Richard St. Germaine, former tribal chair at Lac Courte Oreilles and professor emeritus in history at UWEC, said, "Paths of the People represents much more than another exhibit of another Indian people. It is a national model, a sensitive demonstration of a preservation of Indian history told from the voices of the people themselves."
Writing in the Journal of American History, Benjamin Filene called Settlement and Survival "poignant," "broad," and "a coherent historical argument," which he noted was "a significant departure" for the museum from the work it had done in previous exhibits.
But, as solid and lovely as they are, the exhibits are only platforms to illuminate history. As our understanding of history expands and our ability to tell stories advances, the museum has a responsibility to the public to build new bedrock platforms for our regional story to rest upon. And so, this November, the sun will set on Paths and Settlement, and by next year -- as our members should know by now -- Changing Currents: Reinventing the Chippewa Valley will be the place under CVM's roof where we tell these stories.
Why the change? Often museum exhibits, while taking up large themes, define themselves topically, both in their physical spaces and logical structures. This is currently the case in Paths, which tells the story of the Ojibwe Indians from their arrival in the Chippewa Valley in the 1700s on into the 1990s, and Settlement, which presents transformations from 1850 to 1925.
The savvy visitor knows these histories overlap, of course. But in separating them, by space and topic, we suggest intuitively that these are separate stories rather than strands in a single braid. Both exhibits leave much of the recent past unexplored.

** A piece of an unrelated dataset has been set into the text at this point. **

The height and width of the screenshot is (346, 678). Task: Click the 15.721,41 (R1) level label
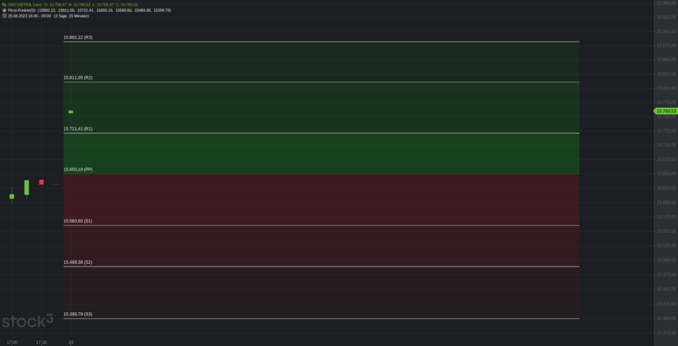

The new Changing Currents exhibit represents twenty years of learning, collecting, and re-examining the story of the Chippewa Valley. It begins before Europeans came to the region, brings the history up into the 2000s, and examines how many groups interacted: Ojibwe and French, workers and owners, German and Norwegian, children and adults, new immigrants and established residents, men and women.
Through Changing Currents, the museum will place these stories face-to-face, re-defining the narrative for students of our history, whether they are casual weekend visitors, third graders on field trips, or web surfers across the globe.

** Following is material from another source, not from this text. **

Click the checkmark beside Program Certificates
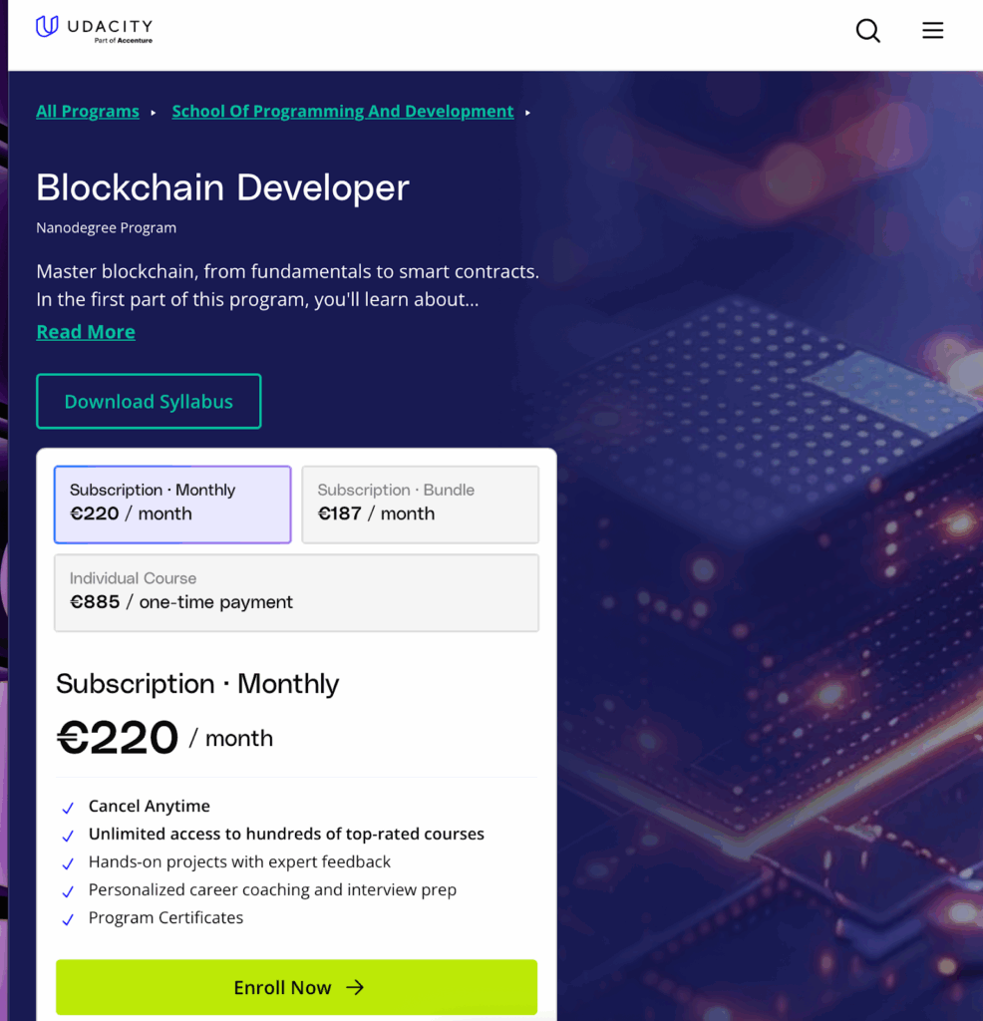 [x=68, y=919]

It also gives the museum the chance to explore topics and to exhibit artifacts the public has expressed great interest in: topics from the fur trade to the American Civil War to the Hmong journey to America; artifacts ranging from a KKK robe to the Big Ben replica that sat for years in London Square Mall.
Said museum editor Frank Smoot, "I think we can honestly say to our museum members and public that these two major exhibits - Settlement and Survival and Paths of the People, our friends for twenty years - represented the museum's best efforts at telling our story. We hope and trust we can say the same about the new kid."
Deconstruction of exhibits Paths of the People and Settlement and Survival began on November 18, with the first chapters of the new exhibit Changing Currents set to be unveiled on July 4, 2014.